Poland and Czechia strike deal over Turów coal mine, leaving locals unhappy

A coal-fired power plant served by the Turow coal mine

Measures to protect water supplies – included in the deal – are insufficient and will not work, say locals.

The Czech government has angered local people by accepting 45 million euros in compensation from the Polish government and state-owned energy giant PGE in exchange for dropping its lawsuit over the Turów coal mine at the EU Court of Justice (CJEU).

The mine is located close to Poland’s border with Czechia and Germany.

The deal came just hours after the court’s Advocate General confirmed Poland infringed EU law when issuing Turów’s licence, and just days after a court in Warsaw ruled the same.

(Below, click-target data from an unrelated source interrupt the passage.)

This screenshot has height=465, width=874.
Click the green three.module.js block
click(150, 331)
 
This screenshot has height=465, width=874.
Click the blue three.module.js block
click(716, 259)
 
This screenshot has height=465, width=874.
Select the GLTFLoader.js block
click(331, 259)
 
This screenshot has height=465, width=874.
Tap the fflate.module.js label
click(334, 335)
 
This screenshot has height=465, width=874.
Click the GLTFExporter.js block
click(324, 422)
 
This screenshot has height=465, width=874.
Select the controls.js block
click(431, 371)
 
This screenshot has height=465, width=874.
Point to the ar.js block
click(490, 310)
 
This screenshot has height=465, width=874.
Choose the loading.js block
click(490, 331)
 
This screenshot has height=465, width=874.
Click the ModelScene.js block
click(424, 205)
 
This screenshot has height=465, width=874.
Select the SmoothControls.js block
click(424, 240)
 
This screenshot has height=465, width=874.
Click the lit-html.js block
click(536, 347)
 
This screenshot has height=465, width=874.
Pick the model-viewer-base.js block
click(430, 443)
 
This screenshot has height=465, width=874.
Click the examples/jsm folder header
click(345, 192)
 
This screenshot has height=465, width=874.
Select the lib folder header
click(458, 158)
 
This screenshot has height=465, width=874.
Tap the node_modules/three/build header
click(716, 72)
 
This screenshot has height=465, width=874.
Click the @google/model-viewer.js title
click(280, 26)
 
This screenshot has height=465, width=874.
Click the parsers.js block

The deal’s main provision for restoring water supplies relies on an underground protective wall that experts, and even the mine’s owner, PGE, say will not work.

“Today our government signed away our right to water,” says Milan Starec, a local resident speaking on behalf of the Uhelná Neighbourhood Association.

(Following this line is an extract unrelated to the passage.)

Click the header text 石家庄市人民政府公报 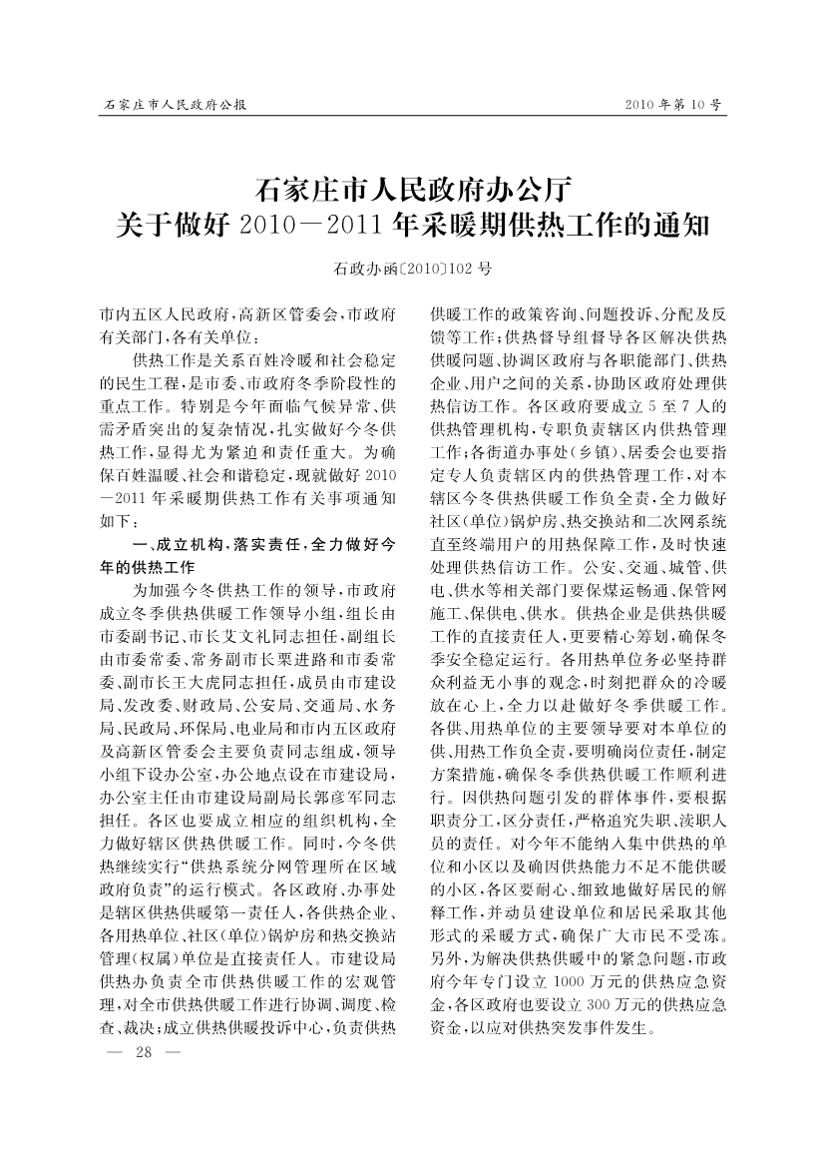pyautogui.click(x=175, y=105)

“This deal has been reached in total secrecy, without the involvement of affected people like me. PGE’s botched underground wall will do nothing to resolve our water crisis. Our government has basically consented to environmental damage to its own territory, which is against Czech and EU law. It has a moral and legal duty to rescind this deal, and initiate proceedings for environmental damage with the European Commission.”

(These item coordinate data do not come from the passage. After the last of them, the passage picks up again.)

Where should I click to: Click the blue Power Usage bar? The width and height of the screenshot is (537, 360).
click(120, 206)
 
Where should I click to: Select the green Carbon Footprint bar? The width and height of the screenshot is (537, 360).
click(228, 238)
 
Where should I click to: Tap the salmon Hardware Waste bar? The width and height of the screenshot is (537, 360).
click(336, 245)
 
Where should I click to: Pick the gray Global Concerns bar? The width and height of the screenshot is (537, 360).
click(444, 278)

A court in Warsaw had on February 1 ruled that the Polish authorities were wrong to implement an Environmental Impact Assessment at state-owned energy giant PGE’s Turów coal mine, close to the country’s border with Czechia and Germany.

The European Court of Justice (ECJ) ruled in May of last year that the mine, whose accompanying power plant generates around seven per cent of Poland’s energy, must cease operations while the court processed the Czech government’s lawsuit against Poland.

Czechia filed the lawsuit in response to Poland’s decision to grant Turów a licence extension to 2044, which was approved by the government in Warsaw despite the absence of a proper public consultation, as required by EU law.


The European Commission is currently considering withholding budget payments to Poland over its refusal to pay almost 68 million euros in fines which it has accrued for refusing to halt operations at the site.

Czechia has long claimed that mining at Turów is sucking up water supplies and damaging Czech communities, but Poland has repeatedly refused to close it, saying that the suspension of operations at Turów could threaten the stability of the Polish power system.

As part of the deal struck between the two countries, an underground wall, which is currently under construction, is meant to protect local sources of water. However, experts at the Masaryk Water Research Institute and the Polish ambassador to Czechia, Mirosław Jasiński, have criticised it as insufficient to secure supplies: a view effectively confirmed in a leaked PGE document seen by environmental organisations.

“Poland’s ambassador to Czechia was recently recalled by his government for stating that PGE’s underground wall is not up to the job. This has since been confirmed by Czech geologists and PGE itself. Meanwhile, the EU’s Court of Justice and even a Polish court have confirmed that EU law was broken when licensing Turów. It’s a shame that the Czech government is unprepared to stand firm on its citizens’ rights,” says Zala Primc, a campaigner at Europe Beyond Coal campaigner.

Just Transition Funds at risk

In 2020, Poland generated 70 per cent of its electricity from coal, with the country responsible for 30 per cent of total EU electricity generation from coal in that year. This is projected to rise to 63 per cent in 2030 as other EU members exit coal.

The Polish government’s refusal to commit to a coal exit has also threatened to jeopardise its ability to access Just Transition Funds – non-reimbursable grants that are the European Union’s key tool to support regions most affected by the transition towards climate neutrality.

The Just Transition Fund has an overall budget of 17.5 billion euros for 2021-27, with Poland set to be by far the largest recipient: indeed, it is in line to receive 20 per cent of the fund, around 3.5 billion euros.

“Millions of euros that should be coming in the door courtesy of EU support to exit coal is being frittered away because of the government’s refusal to accept the coal era is winding up,” adds Zala Primc.

“Every other EU country has seen sense and announced a coal exit plan – most by the end of this decade. Even Poland’s regional governments are setting 2030 coal exit targets. Only the Polish government is denying reality.”

In June of last year, Poland’s Łódź region announced that the EU’s most polluting coal plant, Bełchatów, will close by 2036 and its mines – also owned by PGE – by 2038. Campaigners say it is now time for Poland to admit defeat at Turów.

“The only way forward at Turów is for the Polish government to remedy its legal and environmental wrongdoings, halt its expansion of the mine, and front up to workers, and people across the Zgorzelec region about the reality that Turów will close before 2030,” says Maria Wittels of the Foundation Development YES — Open-pit Mines NO.

“Polish coal, just like coal everywhere else in Europe, is in terminal decline; Turów is no exception. Studies show that a switch to renewable energy is the best way forward for the region, as it will create more jobs than coal, and they will be future-proof. Clinging to coal will just see the region miss out on millions of euros in EU funds to support a just transition, and lock-in a social and economic shock this decade.”